---- Excerpted text

The borrowing statistics for the English and the French editions of these works show that library patrons sometimes sought to engage with these writers in the original French. For both Fénélon and Raynal, the English editions were significantly more popular. Raynal’s Histoire philosophique et politique des établissemens et du commerce des européens dans les deux Indes[42] is borrowed only nine times by four borrowers in French from 1789–1805, and a 1784 edition of his works is taken out seven times by three borrowers; a translated version of the Histoire philosophique et politique is borrowed 116 times in English by 47 borrowers.[43] Fénélon’s Télémaque is borrowed once by Marinus Oudenaarde in French, but 86 times in English by 66 borrowers. For Rousseau and Voltaire’s complete works, the statistics are somewhat different; interest in reading Rousseau and Voltaire in the original French was relatively robust. Volumes of Rousseau’s collected works were borrowed 117 times in French by 29 borrowers compared to 110 times in English by 50 borrowers; Voltaire’s 268 times in French by 82 borrowers compared to 195 times in English by 59 borrowers.[44] In the case of Rousseau, the most borrowed volume of the French edition of his works was volume three, which contained the first book of his 1761 novel Julie, ou la Nouvelle Héloïse. Table 1 illustrates the popularity of the novel with those borrowing his work in French.

--------

◆ What is being asked: Pick up the passage on library borrowing of French and English editions after its last sentence and continue it.

---- Information shown

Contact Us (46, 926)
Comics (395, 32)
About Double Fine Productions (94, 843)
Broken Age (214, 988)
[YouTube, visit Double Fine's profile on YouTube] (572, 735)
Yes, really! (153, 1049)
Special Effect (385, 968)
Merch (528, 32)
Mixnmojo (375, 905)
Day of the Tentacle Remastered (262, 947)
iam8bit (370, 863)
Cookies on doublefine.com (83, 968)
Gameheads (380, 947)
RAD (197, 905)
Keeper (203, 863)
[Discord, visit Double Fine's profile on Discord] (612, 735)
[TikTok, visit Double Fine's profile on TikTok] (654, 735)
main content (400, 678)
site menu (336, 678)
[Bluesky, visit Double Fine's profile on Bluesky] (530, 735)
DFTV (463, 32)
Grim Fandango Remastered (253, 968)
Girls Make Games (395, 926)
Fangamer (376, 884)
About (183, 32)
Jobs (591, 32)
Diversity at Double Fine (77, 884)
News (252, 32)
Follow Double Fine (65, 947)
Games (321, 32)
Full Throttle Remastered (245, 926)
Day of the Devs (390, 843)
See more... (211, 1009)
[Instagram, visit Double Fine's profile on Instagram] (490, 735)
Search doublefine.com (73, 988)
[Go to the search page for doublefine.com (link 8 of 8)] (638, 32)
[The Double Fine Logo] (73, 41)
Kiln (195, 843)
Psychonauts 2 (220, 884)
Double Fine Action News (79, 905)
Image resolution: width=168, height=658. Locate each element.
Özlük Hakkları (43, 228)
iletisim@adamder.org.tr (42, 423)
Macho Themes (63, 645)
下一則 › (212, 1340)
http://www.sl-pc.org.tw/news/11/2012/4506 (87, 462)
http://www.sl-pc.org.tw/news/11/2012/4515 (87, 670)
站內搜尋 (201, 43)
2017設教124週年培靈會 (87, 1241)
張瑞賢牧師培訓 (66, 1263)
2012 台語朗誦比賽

--------

◆ Result of the task:
Table 1

Most borrowed volumes of Rousseau’s Collection complète

Most borrowed volumes of Rousseau’s Collection complète

-> Voir la liste des tableaux

Society Library readers paid considerable attention to Rousseau’s novel and works such as the Emile and paid less attention to his works of political philosophy. The library held two English translations of the novel, a 1784 Eloisa borrowed 133 times by 42 borrowers, as well as a 1796 Julia, borrowed 39 times by 11 unique borrowers. Emilius; or, A treatise of education was borrowed 78 times by 32 readers; whereas the standalone English edition of the Social Contract attracted only seven readers. The top five volumes borrowed from Voltaire’s Oeuvres are listed in Table 2. It is possible that La Henriade was borrowed as much as it was not because of reader interest in that particular work, but rather because readers have a habit of borrowing multi-volume works sequentially, beginning with volume one.

Table 2

Most borrowed volumes of Voltaire’s Oeuvres

Most borrowed volumes of Voltaire’s Oeuvres

-> Voir la liste des tableaux

As a comparison point, the library’s most relevant single titles of Voltaire in English were: An essay on universal history, The manners and spirit of nations, from the reign of Charlemagne, to the age of Lewis XIV, borrowed 30 times by 14 borrowers; Candidus, borrowed 25 times by 25 borrowers, and The age of Lewis XIV, borrowed 83 times by 44 borrowers.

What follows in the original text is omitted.